* _Required tasks_:
• a. Answer these from the programming forum excerpt:
(i) What are the two defensible behaviors when detailsPtr is null?
(ii) Which error bound is called optimal?
(iii) What did some versions of MATLAB hard-code?
• b. Can you pick up the programming forum excerpt after its last sentence and keep it going?

* _Text extract_:

((

The case I'm thinking of was some linux kernel code that looked roughly like:

    
    
        void checkBeforeDangerousThing(SOMETHING* detailsPtr) {
          SOMETHING details = *detailsPtr;
          if(detailsPtr == null) return;
          if(!isValid(details)) return;
          doDangerousThing();
        }
    

The intended semantics of that are pretty clear. There are two defensible
implementations for this code if detailsPtr is null (hence why it was left
undefined in the C standard): either it should return cleanly without calling
doDangerousThing, or it should trap on the invalid null pointer dereference
(possibly asynchronously). What no reasonable language community would
consider to be a reasonable implementation - what only an adversarial reading
of the standard reveals is even an option - is to execute doDangerousThing()
when passed a null pointer.

------
lifthrasiir
I had once surveyed algorithms and libraries that implement accurate and
reasonably efficient mathematical operations. The status quo is a bit of mess.

\- For many transcendental functions, 1 ulp error bound is reasonable but not
necessarily reproducible, and 0.5 ulp (optimal) error bound algorithm exists
but is significantly slower, to the point that Kahan [1] has once pointed out
that some versions of MATLAB hard-coded log10(10^n) cases to give a false
illusion of accuracy.

))

* _Excerpted records_:

((

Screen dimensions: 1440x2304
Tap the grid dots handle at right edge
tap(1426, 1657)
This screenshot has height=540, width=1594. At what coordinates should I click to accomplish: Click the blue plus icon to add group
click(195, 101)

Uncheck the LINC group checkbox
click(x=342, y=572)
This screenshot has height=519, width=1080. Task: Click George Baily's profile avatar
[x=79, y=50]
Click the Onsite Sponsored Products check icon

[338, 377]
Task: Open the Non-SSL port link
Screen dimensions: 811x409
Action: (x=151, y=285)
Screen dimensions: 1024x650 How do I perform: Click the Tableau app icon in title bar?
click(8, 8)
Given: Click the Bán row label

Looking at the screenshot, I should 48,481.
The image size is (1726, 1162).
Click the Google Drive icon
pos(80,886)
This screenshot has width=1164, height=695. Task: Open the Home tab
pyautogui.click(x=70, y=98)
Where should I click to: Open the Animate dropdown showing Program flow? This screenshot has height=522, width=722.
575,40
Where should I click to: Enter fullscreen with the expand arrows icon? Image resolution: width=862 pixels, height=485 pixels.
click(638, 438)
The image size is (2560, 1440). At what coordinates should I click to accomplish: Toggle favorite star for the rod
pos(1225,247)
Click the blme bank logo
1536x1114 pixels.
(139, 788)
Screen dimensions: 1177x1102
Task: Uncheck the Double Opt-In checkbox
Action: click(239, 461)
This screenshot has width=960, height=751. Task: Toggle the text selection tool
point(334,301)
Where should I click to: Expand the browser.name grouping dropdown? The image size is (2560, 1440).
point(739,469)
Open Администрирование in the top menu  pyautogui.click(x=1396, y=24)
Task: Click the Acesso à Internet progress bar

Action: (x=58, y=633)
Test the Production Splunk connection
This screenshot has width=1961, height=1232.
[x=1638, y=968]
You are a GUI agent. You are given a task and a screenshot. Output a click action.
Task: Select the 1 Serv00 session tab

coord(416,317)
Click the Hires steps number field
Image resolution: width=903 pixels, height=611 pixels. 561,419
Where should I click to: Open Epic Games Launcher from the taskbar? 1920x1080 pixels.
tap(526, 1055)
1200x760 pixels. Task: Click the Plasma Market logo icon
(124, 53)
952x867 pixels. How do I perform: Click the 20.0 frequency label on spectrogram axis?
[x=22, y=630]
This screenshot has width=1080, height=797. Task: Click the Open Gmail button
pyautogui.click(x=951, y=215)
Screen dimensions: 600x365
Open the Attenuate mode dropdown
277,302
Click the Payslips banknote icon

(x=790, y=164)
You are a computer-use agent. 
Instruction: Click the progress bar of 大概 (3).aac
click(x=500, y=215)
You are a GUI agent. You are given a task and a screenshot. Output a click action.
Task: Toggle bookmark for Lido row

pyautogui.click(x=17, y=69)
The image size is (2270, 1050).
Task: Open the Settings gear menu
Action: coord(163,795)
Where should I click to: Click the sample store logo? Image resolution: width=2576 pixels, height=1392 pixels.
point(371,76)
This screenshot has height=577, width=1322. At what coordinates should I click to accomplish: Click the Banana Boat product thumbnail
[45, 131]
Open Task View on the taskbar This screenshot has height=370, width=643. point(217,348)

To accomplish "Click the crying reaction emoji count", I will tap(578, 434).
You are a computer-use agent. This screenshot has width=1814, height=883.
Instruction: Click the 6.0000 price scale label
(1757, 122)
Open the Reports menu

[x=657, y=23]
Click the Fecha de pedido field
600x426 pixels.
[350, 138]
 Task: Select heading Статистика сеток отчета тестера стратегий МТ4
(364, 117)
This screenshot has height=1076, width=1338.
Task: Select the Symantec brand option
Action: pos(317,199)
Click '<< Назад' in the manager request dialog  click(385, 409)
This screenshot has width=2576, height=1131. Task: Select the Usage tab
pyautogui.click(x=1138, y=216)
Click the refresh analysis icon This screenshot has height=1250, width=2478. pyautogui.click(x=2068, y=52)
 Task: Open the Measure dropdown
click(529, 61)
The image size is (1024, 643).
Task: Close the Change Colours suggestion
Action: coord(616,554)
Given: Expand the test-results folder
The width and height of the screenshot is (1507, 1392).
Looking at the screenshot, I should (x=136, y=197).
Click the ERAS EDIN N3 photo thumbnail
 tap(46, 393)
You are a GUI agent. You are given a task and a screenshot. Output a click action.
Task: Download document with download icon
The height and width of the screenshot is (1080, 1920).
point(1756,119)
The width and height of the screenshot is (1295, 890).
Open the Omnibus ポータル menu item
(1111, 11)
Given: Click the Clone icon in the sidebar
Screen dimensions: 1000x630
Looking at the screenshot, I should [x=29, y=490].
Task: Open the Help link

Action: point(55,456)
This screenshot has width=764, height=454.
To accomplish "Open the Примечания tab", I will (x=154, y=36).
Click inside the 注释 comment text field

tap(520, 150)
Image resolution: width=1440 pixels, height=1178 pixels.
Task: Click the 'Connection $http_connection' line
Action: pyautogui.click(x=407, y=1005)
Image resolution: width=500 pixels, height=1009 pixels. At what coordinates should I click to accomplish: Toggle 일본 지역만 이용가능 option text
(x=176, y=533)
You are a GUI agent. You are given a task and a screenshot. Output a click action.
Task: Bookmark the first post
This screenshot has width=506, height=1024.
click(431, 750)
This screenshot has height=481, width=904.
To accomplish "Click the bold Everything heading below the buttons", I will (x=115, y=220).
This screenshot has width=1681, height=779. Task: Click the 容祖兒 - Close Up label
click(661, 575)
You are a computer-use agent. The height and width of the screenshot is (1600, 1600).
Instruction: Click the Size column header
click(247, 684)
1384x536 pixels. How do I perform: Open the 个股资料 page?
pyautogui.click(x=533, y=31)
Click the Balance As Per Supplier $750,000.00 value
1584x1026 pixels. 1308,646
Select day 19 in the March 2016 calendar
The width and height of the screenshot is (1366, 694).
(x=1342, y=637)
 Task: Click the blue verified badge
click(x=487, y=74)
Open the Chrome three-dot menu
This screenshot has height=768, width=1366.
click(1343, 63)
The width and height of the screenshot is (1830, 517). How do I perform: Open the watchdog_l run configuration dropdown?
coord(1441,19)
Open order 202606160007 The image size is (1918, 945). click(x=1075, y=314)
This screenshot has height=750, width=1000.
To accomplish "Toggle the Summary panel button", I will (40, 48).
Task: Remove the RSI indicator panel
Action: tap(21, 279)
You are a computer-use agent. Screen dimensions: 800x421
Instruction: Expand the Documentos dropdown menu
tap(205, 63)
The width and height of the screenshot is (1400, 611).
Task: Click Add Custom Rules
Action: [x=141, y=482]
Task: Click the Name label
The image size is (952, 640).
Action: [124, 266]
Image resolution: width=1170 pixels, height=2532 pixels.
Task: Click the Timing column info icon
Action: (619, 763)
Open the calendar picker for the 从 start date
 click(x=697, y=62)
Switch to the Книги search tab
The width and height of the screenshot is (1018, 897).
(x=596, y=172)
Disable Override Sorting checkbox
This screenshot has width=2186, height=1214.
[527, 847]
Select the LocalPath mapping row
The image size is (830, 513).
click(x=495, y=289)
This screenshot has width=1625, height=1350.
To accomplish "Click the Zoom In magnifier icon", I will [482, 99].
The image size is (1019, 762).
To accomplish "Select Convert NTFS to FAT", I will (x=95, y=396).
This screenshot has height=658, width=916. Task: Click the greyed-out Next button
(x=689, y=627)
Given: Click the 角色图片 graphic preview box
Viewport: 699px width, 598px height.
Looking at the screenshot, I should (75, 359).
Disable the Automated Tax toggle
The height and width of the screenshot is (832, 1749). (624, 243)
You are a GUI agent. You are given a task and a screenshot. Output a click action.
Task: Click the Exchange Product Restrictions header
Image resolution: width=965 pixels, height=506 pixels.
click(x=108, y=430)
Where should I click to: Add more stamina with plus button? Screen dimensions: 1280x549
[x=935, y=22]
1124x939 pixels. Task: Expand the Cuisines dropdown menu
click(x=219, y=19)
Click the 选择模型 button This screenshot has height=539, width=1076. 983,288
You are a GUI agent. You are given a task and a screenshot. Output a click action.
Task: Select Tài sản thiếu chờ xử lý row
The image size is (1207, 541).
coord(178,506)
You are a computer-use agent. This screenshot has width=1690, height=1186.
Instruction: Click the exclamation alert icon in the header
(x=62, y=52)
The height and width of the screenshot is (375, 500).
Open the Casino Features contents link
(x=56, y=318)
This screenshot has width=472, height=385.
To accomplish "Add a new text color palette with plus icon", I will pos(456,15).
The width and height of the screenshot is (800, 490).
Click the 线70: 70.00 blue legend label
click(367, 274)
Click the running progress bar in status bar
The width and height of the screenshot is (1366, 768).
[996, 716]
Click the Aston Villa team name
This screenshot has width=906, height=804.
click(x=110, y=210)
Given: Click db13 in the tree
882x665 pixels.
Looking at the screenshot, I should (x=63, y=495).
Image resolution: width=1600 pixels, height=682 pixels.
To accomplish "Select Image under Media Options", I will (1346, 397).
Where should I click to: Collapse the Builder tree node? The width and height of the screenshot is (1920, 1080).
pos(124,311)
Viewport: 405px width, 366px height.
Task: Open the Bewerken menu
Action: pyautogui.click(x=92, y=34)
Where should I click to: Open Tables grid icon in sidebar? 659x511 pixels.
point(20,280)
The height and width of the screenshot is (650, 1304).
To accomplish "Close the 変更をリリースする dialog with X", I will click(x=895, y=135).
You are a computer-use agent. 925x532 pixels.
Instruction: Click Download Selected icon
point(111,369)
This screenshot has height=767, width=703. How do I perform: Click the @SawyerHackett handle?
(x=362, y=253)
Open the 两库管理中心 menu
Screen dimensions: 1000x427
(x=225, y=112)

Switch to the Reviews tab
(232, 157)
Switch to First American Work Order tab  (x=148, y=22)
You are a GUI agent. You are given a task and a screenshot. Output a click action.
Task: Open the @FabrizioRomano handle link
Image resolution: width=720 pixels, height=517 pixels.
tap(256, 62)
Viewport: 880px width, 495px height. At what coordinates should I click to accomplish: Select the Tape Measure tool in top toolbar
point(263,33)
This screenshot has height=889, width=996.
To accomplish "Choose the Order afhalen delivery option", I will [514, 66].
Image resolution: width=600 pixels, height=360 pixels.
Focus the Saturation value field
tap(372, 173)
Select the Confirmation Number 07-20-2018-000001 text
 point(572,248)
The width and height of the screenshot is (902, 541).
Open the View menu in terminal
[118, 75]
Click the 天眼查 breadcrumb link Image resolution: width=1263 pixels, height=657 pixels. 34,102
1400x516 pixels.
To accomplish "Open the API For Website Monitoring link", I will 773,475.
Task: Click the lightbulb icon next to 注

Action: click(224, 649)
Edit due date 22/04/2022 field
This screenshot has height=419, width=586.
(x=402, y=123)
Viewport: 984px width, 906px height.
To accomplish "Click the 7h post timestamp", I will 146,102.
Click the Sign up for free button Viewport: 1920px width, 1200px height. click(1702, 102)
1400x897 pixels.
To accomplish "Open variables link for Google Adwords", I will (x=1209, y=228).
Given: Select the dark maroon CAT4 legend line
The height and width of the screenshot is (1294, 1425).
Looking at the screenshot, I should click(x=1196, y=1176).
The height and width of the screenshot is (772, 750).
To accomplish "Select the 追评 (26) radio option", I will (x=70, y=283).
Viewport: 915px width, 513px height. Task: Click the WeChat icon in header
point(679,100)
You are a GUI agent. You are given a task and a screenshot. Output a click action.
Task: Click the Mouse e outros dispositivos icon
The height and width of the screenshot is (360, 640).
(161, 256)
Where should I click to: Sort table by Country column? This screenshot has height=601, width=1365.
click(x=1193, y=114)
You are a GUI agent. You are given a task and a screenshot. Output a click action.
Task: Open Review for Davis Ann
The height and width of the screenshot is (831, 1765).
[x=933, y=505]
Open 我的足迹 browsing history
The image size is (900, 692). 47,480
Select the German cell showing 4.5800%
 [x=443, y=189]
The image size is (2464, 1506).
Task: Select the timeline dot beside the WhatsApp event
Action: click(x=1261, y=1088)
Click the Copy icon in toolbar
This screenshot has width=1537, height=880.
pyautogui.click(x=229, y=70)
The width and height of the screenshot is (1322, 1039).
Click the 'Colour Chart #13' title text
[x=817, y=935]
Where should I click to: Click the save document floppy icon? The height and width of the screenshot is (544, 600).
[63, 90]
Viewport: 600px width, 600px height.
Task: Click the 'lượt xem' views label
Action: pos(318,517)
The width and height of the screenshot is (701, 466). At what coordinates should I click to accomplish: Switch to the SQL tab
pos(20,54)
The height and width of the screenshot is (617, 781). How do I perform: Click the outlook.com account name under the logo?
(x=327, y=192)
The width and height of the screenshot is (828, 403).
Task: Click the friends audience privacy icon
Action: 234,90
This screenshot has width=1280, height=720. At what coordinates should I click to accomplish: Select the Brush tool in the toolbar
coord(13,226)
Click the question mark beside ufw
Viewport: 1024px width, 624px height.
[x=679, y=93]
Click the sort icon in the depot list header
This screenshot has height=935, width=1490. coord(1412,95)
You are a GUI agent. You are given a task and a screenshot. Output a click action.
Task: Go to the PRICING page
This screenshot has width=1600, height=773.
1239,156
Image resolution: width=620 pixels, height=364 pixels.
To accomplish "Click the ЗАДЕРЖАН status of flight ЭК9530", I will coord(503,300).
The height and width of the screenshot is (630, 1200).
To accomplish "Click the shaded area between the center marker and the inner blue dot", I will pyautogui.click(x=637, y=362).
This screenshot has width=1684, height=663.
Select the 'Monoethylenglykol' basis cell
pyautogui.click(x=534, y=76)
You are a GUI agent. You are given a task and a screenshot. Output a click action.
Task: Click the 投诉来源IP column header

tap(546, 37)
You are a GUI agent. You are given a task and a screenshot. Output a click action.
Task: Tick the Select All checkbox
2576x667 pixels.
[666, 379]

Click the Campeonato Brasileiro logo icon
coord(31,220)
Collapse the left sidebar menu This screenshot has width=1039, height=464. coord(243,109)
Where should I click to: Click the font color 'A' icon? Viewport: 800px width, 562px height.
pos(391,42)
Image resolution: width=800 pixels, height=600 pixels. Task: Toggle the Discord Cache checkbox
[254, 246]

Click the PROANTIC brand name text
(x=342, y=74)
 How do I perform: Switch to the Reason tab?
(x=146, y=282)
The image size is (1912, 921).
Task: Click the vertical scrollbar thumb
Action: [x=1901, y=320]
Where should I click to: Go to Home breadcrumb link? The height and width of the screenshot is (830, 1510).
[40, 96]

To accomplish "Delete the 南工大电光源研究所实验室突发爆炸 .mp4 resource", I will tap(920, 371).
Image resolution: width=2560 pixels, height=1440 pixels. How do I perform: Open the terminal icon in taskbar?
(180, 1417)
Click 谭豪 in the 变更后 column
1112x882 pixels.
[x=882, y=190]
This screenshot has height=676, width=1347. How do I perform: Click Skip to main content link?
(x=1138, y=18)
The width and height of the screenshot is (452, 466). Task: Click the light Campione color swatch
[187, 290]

))

* _Results for each task_:
• a.
(i) Returning cleanly without calling doDangerousThing, or trapping on the invalid null pointer dereference (possibly asynchronously).
(ii) The 0.5 ulp error bound.
(iii) The log10(10^n) cases.

• b.
\- The optimal algorithm is, fortunately, computationally tractable. Many
functions have been thoroughly analyzed for the closest outputs to IEEE 754
binary64 values and therefore the number of bits required to accurately round
them, and that number of bits is small enough (~150 bits) that all
trig/log/exp/pow functions can be computed without bignums.

\- For a long time CRlibm from INRIA was the only library implementing optimal
algorithms, and it was licensed in GPL. A successor to CRlibm, Metalibm, was
in development with no licensing statements available, but nowadays a version
of Metalibm [2] is licensed in MIT so you can probably make use of them.

\- If I recall correctly, CRlibm had way too big code footprint (several
hundreds of KBs when compiled) that I couldn't really use that anyway. The
main culprit seems to be five sets of functions for each possible rounding
mode. I haven't checked yet if a new Metalibm is still big.

\- There are many approximation algorithms and libraries if you don't want the
full accuracy. One notable example is Sleef [3] that has multiple functions
for desired accuracy (from 0.5001 ulp to 3.5 ulp). Assuming that we will
eventually have a set of small and portable libms necessary, I believe a
variation of Sleef's approach is desirable for future programming languages: a
(compile-time) argument for accuracy, all the way from the optimal (0.5 ulp)
to the crude (2^20 ulp?).

[1]
[https://people.eecs.berkeley.edu/~wkahan/LOG10HAF.TXT](https://people.eecs.berkeley.edu/~wkahan/LOG10HAF.TXT)

[2] [https://github.com/kalray/metalibm](https://github.com/kalray/metalibm)

[3] [https://sleef.org/purec.xhtml](https://sleef.org/purec.xhtml)

------
crazygringo
Seems like the correct answer is exactly what the author admits at the end:
use an "epsilon" so that tests only compare against the expected result to a
certain number of decimal places.

The author's preferred solution is to use a cross-platform library that always
gives the same answers. To which I ask the HN audience: what are actual valid
use cases for that?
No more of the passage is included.